No, you better take the rest of these dirty things off me. I don’t mind.

“We can get his stuff from the locker room,” Joey said.

Shut up!!!

“That’s so sweet of you. Thank you,” she said, then she bundled up the towels and threw them into a hamper by the door as she left. “I’ll be right back, boys.”

“Dude,” Seanie said. “That was like watching a porn flick. Nurses Gone Wild .”

“Ugh.” I closed my eyes and dropped my arms out from the sides of my bed. “I thought I was going to lose”— hic —“con . . . consciousness. Please tell me that really happened just now.”

“All I can say is, no matter what, I’m cracking my skull open tomorrow,” Seanie said. “And if you want me to, Ryan Dean, I can go get her and tell her she missed a spot.”

“Oh my God. Would you do that for me, Seanie?”

“Dude, you are such a perv for a little guy.”

I laughed.

The door opened again and Coach M came in, carrying my clothes from the locker room on a hanger he held over his shoulder. He had my shoes and book bag in his other hand.

“I brought these for you, Ryan Dean,” he said. “Save you an unnecessary trip.”

“Thank you, Coach.” I sat up, dangling my feet over the side of the bed. Before the door swung shut, I could see that there were a number of guys from the team, showered and changed back into their school clothes, waiting outside. Knowing they had come made me feel really good, but not as good as that warm-towel session did.

“And thanks to you two for looking after your mate,” Coach M said to Joey and Seanie. “Here, let’s see that.”

I tilted my chin back so Coach could have a good look at my stitches.

“Welcome to the Zipper Club, Ryan Dean,” he said. That’s what rugby guys said when they got stitches.

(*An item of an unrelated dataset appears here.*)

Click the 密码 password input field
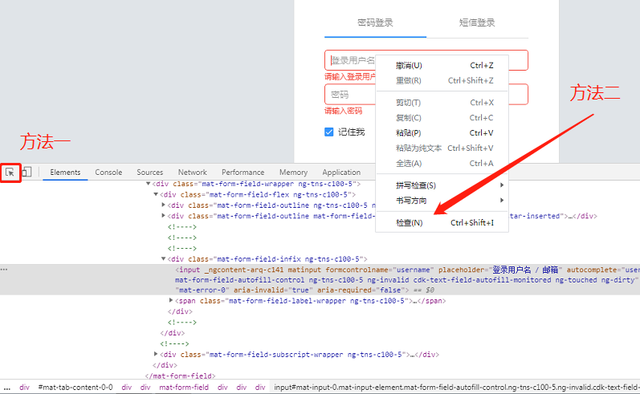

“Flaherty,” Coach M said, “why don’t you go back to the showers and get dressed. I want to speak with Ryan Dean and his captain.”

“Will you be able to make it to dinner?” Seanie asked me.

“I’ll be there.”

Seanie left. I could hear him talking to the guys outside as his metal cleats clacked against the shiny infirmary floor.

I began changing into my clothes. I pulled off my shorts. Right about now, I thought, it would be really cool if that nurse came back.

“You can’t get those sutures wet,” Coach said.

“They told me,” I answered. “Eighteen stitches. But no concussion.”

I knew where this was going. If I’d gotten a concussion, I’d be off the roster for a long time.

“I’ve never seen you hit like that before, Ryan Dean,” Coach said. “That was inspired, to say the least. Is there something going on between you and Tureau you’d like to tell me about?”

I was stuck. I’d have to tell the truth, especially in front of Joey. And Coach M did not tolerate fighting among the team. He’d probably have to kick me off, and I probably deserved it. I changed my socks and began buttoning my dress shirt, avoiding their eyes, trying to think of how I’d say it.

I felt sick. Maybe it showed in my eyes.

I said, “Coach, JP and I . . .”

Joey interrupted. “Were just seeing how hard they could go. And Ryan Dean proved why he belongs in the first fifteen, Coach.”